10.3390/genes9100494 ◽

2018 ◽

Vol 9 (10) ◽

pp. 494 ◽

Cited By ~ 17

Author(s):

Xiaokang Zhuo ◽

Tangchun Zheng ◽

Zhiyong Zhang ◽

Yichi Zhang ◽

Liangbao Jiang ◽

...

Keyword(s):

Cold Stress ◽

Gene Family ◽

Cold Tolerance ◽

Stress Responses ◽

Expression Profiles ◽

Expression Patterns ◽

Freezing Stress ◽

Prunus Mume ◽

Flower Bud ◽

Freezing Resistance

NAC transcription factors (TFs) participate in multiple biological processes, including biotic and abiotic stress responses, signal transduction and development.
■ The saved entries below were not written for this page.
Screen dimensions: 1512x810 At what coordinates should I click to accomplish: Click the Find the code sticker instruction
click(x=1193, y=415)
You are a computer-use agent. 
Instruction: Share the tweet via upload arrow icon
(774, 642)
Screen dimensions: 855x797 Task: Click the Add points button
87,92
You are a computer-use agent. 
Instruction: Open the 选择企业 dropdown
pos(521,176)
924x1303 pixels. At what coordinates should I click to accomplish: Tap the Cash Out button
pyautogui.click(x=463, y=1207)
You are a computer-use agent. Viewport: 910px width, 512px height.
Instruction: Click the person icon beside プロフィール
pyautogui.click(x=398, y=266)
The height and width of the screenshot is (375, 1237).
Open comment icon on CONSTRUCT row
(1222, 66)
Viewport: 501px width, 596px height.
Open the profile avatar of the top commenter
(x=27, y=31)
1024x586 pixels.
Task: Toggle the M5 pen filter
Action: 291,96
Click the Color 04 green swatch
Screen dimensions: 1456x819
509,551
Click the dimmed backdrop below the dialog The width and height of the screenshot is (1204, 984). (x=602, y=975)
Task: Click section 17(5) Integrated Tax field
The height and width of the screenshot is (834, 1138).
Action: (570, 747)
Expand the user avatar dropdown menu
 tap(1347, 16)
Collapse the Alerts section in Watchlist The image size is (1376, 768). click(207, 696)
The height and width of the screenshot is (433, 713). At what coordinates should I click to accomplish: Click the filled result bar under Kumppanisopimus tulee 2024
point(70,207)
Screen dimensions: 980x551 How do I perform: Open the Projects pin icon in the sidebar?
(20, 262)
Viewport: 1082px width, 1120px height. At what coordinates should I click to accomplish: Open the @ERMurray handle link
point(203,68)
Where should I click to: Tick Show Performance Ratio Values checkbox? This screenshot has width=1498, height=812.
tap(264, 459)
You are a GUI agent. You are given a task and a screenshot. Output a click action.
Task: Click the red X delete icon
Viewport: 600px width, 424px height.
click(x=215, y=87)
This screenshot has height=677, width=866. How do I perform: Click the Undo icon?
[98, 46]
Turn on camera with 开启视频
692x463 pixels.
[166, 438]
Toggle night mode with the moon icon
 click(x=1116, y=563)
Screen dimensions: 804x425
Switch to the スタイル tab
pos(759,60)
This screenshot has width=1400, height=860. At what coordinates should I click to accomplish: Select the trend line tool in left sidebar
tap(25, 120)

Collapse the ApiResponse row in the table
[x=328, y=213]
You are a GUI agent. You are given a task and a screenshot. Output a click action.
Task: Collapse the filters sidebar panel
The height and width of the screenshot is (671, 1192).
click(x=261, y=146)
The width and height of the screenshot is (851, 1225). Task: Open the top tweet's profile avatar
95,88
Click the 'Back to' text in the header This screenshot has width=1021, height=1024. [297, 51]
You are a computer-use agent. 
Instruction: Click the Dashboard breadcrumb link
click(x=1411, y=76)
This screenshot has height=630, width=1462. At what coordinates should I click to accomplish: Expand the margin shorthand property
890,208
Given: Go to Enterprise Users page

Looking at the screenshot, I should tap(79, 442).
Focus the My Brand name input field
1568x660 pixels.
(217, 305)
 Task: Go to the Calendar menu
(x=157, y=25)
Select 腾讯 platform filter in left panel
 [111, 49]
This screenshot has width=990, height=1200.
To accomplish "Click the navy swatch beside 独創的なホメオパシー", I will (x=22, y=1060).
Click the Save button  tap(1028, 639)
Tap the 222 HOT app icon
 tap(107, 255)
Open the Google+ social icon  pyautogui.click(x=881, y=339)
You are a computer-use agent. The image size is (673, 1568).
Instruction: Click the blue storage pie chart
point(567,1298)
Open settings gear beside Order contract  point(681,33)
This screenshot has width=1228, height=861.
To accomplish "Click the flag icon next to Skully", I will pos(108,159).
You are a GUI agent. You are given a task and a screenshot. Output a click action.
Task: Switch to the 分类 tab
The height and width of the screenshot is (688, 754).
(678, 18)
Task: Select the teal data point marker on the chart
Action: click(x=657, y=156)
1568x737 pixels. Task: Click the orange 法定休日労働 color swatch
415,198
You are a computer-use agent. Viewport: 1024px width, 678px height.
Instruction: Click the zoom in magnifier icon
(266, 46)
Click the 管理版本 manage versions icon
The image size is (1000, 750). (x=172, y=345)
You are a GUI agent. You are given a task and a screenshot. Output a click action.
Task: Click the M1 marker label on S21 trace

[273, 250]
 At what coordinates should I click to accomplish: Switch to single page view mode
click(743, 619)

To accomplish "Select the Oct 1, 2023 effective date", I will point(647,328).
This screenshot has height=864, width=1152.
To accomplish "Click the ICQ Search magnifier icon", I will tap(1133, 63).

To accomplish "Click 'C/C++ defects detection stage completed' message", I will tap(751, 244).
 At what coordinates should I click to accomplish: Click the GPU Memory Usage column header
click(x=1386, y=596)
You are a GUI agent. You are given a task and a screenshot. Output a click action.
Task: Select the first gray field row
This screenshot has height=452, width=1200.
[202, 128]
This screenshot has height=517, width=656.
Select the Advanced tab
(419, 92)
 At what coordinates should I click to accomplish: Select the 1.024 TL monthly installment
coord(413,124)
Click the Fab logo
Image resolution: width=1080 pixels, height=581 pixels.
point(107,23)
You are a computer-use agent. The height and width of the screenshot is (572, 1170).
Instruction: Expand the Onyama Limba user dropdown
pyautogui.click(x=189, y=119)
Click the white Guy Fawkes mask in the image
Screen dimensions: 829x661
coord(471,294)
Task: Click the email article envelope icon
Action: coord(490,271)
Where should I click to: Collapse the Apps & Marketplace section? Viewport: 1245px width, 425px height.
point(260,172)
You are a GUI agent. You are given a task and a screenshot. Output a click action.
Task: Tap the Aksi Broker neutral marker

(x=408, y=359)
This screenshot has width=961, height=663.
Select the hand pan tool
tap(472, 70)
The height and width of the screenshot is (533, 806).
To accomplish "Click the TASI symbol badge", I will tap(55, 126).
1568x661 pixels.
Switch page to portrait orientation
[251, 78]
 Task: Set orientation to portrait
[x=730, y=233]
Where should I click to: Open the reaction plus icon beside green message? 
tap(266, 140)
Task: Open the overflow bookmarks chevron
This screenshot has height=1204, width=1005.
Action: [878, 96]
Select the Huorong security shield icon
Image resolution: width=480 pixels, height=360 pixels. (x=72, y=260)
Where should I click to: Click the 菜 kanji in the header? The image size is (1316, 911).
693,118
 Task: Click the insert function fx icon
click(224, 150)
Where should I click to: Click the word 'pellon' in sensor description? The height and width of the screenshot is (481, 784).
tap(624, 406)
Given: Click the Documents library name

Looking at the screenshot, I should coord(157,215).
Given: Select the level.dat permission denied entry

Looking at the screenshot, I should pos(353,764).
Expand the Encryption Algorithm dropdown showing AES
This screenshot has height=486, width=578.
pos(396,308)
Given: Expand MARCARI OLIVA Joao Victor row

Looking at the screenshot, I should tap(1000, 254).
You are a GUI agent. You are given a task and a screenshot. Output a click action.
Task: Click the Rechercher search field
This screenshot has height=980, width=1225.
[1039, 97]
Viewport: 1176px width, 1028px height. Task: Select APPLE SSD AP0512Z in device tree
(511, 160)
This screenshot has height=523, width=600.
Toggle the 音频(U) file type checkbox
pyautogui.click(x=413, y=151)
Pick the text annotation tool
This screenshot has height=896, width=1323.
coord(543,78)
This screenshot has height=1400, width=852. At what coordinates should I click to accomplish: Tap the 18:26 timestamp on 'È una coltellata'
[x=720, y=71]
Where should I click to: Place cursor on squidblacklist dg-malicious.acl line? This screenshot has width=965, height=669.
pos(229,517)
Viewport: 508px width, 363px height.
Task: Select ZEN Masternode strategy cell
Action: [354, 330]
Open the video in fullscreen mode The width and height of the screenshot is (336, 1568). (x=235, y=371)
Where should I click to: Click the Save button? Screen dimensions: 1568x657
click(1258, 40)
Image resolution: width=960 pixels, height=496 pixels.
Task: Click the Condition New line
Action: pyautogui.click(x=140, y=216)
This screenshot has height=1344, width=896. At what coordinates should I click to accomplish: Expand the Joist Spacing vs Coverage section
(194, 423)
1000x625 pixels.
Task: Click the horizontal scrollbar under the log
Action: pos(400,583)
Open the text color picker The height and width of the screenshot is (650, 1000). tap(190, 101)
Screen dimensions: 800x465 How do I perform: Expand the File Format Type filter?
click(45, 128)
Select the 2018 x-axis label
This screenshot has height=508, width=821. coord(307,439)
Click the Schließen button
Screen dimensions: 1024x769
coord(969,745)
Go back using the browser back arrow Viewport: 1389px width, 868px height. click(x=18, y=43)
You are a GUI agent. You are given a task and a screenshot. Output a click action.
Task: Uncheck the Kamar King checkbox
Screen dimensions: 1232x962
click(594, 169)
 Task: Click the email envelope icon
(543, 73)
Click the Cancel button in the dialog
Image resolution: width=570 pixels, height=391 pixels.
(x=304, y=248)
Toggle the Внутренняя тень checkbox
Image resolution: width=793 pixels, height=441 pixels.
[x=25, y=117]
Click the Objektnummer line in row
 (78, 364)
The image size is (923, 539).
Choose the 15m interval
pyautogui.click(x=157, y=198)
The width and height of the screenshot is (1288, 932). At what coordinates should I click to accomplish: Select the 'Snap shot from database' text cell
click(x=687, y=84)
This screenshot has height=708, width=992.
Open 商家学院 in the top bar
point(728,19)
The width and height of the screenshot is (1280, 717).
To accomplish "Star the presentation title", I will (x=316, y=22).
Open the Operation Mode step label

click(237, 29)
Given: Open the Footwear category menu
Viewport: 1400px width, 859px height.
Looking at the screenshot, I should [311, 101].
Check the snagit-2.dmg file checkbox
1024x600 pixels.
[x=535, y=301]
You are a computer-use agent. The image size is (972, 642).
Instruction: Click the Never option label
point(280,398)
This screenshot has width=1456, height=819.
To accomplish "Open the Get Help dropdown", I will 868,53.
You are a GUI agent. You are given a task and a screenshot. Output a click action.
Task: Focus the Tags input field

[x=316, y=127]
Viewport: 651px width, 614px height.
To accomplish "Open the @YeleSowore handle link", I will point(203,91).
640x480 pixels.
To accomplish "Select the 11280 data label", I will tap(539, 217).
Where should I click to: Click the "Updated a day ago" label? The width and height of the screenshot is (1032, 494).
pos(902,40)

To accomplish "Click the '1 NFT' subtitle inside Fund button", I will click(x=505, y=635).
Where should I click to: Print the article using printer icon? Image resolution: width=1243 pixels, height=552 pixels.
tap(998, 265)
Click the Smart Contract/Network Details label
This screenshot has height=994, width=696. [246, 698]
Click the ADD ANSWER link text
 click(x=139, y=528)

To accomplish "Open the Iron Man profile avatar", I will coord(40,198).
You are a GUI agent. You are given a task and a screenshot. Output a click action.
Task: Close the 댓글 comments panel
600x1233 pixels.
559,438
Cold stress can adversely impact plant growth and development, thereby limiting agricultural productivity. Prunus mume, an excellent horticultural crop, is widely cultivated in Asian countries. Its flower can tolerate freezing-stress in the early spring. To investigate the putative NAC genes responsible for cold-stress, we identified and analyzed 113 high-confidence PmNAC genes and characterized them by bioinformatics tools and expression profiles. These PmNACs were clustered into 14 sub-families and distributed on eight chromosomes and scaffolds, with the highest number located on chromosome 3. Duplicated events resulted in a large gene family; 15 and 8 pairs of PmNACs were the result of tandem and segmental duplicates, respectively. Moreover, three membrane-bound proteins (PmNAC59/66/73) and three miRNA-targeted genes (PmNAC40/41/83) were identified. Most PmNAC genes presented tissue-specific and time-specific expression patterns. Sixteen PmNACs (PmNAC11/19/20/23/41/48/58/74/75/76/78/79/85/86/103/111) exhibited down-regulation during flower bud opening and are, therefore, putative candidates for dormancy and cold-tolerance. Seventeen genes (PmNAC11/12/17/21/29/42/30/48/59/66/73/75/85/86/93/99/111) were highly expressed in stem during winter and are putative candidates for freezing resistance. The cold-stress response pattern of 15 putative PmNACs was observed under 4 °C at different treatment times. The expression of 10 genes (PmNAC11/20/23/40/42/48/57/60/66/86) was upregulated, while 5 genes (PmNAC59/61/82/85/107) were significantly inhibited. The putative candidates, thus identified, have the potential for breeding the cold-tolerant horticultural plants. This study increases our understanding of functions of the NAC gene family in cold tolerance, thereby potentially intensifying the molecular breeding programs of woody plants.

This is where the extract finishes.